- RECORDS TO USE -
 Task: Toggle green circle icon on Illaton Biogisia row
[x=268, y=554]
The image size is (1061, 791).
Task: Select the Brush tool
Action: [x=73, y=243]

- REQUIREMENT -
Write out each record exactly, without addition or omission.

- TASK ANSWER -
 Task: Toggle green circle icon on Illaton Biogisia row
[x=268, y=554]
The image size is (1061, 791).
Task: Select the Brush tool
Action: [x=73, y=243]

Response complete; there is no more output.